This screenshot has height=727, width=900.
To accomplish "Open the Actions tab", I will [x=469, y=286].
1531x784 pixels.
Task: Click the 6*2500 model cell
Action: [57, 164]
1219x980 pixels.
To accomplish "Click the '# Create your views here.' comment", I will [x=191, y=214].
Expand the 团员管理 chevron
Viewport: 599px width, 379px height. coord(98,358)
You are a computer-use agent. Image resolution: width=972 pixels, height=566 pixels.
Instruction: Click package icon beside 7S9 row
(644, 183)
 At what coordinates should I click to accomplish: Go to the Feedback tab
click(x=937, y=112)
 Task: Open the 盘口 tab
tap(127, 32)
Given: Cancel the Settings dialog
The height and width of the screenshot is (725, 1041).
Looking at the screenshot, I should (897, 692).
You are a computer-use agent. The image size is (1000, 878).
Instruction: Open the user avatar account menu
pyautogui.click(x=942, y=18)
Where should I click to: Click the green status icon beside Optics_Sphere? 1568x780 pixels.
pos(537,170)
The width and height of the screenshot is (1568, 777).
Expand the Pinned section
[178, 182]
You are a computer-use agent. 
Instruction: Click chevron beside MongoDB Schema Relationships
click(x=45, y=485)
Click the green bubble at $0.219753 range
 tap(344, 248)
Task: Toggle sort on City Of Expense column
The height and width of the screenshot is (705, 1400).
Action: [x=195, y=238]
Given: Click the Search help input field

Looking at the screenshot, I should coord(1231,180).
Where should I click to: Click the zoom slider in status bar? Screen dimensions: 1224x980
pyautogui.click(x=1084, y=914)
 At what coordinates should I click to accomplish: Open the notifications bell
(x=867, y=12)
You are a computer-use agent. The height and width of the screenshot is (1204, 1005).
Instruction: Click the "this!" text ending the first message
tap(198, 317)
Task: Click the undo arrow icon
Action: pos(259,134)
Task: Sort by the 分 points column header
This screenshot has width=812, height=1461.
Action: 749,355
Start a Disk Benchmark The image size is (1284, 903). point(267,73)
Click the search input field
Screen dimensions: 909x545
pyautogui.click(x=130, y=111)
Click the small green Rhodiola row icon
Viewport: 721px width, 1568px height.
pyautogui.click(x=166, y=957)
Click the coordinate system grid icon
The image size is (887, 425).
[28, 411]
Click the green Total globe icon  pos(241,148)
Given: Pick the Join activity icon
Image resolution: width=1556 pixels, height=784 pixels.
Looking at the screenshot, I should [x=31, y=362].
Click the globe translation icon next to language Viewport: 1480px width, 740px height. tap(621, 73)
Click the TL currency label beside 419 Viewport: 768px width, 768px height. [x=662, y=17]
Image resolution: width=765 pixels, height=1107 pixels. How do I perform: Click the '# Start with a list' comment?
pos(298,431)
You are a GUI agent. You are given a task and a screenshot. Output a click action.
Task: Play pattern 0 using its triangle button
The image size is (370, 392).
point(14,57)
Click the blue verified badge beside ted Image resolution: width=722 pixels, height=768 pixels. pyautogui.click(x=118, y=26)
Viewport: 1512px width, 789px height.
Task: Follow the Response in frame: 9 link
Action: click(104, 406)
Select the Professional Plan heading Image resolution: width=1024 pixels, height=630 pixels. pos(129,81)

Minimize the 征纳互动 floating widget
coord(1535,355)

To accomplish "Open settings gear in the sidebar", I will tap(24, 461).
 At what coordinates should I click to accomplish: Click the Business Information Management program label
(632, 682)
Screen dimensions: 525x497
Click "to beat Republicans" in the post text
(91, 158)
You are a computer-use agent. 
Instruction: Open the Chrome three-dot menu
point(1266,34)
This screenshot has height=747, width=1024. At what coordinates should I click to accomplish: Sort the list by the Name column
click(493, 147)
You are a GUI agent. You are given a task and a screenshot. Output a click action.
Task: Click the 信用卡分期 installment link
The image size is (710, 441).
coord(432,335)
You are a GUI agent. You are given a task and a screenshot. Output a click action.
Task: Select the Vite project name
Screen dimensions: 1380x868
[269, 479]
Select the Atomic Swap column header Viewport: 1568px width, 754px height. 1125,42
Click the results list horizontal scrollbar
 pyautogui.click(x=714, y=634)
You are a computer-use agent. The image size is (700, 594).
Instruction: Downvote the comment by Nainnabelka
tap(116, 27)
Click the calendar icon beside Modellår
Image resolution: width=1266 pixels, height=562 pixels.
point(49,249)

» **WHAT TO WORK ON**
From the data above, copy each line that has the string "header".

» **SOLUTION TO THIS EXERCISE**
Task: Sort by the 分 points column header
Select the Atomic Swap column header Viewport: 1568px width, 754px height. 1125,42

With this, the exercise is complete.